Transcriptional analysis of glial cell differentiation in the postnatal murine spinal cord

•Most prominent changes are seen in the first two weeks of postnatal development.•Functional annotation indicates a continuous high rate of myelin gene expression.•There is a necessity of a better annotation of the GO-term “myelination”.•Oligodendrocyte precursor cells seemed to exit the cell cycle around P14.

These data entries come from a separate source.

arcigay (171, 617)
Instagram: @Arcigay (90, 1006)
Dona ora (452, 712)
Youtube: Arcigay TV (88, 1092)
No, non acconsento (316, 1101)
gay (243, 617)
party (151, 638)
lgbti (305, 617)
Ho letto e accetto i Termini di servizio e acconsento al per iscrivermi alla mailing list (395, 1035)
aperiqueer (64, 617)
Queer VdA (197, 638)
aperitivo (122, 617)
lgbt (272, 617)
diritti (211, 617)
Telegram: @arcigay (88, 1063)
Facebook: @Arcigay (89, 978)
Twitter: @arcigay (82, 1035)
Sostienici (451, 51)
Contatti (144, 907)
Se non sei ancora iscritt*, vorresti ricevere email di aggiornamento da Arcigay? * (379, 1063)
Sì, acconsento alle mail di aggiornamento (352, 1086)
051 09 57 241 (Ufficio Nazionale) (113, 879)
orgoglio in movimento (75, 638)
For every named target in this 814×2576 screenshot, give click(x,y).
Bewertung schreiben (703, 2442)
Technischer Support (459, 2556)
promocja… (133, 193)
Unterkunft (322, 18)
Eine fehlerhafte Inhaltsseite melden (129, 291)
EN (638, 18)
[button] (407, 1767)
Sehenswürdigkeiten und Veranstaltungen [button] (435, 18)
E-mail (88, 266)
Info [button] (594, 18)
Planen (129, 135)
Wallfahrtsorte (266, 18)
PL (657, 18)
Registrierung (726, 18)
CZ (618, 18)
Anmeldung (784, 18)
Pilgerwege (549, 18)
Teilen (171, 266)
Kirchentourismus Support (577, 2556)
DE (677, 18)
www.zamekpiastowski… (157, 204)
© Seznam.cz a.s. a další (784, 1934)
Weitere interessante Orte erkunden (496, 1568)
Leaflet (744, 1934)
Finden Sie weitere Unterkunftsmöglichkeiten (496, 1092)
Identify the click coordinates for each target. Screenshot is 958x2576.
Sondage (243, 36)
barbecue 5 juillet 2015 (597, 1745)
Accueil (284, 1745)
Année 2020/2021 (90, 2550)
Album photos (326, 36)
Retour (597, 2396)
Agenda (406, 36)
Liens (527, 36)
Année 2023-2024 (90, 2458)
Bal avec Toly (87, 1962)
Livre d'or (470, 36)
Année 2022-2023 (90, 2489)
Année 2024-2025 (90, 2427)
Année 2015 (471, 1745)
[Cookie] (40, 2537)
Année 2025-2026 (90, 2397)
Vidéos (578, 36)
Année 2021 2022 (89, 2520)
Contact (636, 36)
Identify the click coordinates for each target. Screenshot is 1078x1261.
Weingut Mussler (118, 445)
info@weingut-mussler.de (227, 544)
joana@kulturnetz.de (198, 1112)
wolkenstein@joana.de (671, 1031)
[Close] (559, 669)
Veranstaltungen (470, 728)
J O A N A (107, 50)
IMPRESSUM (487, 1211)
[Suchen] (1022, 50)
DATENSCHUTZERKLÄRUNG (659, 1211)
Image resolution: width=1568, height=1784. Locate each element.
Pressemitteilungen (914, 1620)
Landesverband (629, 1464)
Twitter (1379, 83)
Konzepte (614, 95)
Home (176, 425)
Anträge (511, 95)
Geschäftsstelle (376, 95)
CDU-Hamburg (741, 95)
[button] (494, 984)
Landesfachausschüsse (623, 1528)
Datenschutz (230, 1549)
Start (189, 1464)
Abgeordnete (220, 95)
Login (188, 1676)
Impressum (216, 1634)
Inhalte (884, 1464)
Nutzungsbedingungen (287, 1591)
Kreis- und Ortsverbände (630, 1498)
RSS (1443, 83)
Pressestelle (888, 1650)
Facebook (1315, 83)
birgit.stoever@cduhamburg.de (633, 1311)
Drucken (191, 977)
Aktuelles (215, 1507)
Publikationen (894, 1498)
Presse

Postnatal murine spinal cord represents a good model system to study mammalian central nervous system myelination in vivo as a basis for further studies in demyelinating diseases.Transcriptional changes were analyzed in SJL/J mice on postnatal day 0, 14, 49 and 231 (P0, P14, P49, P231) employing Affymetrix GeneChip Mouse Genome 430 2.0 Arrays. Additionally, marker gene signatures for astrocyte and oligodendrocyte lineage-stages were defined to study their gene expression in more detail. In addition, immunohistochemistry was used to quantify the abundance of commonly used glial cell markers.6092 differentially regulated genes (DEGs) were identified. The up-regulated DEGs at P14, P49 and P231 compared to P0 exhibited significantly enriched associations to gene ontology terms such as myelination and lipid metabolic transport and down-regulated DEGs to neurogenesis and axonogenesis. Expression values of marker gene signatures for neural stem cells, oligodendrocyte precursor cells, and developing astrocytes were constantly decreasing, whereas myelinating oligodendrocyte and mature astrocyte markers showed a steady increase. Molecular findings were substantiated by immunohistochemical observations.The transcriptional changes observed are an important reference for future analysis of degenerative and inflammatory conditions in the spinal cord.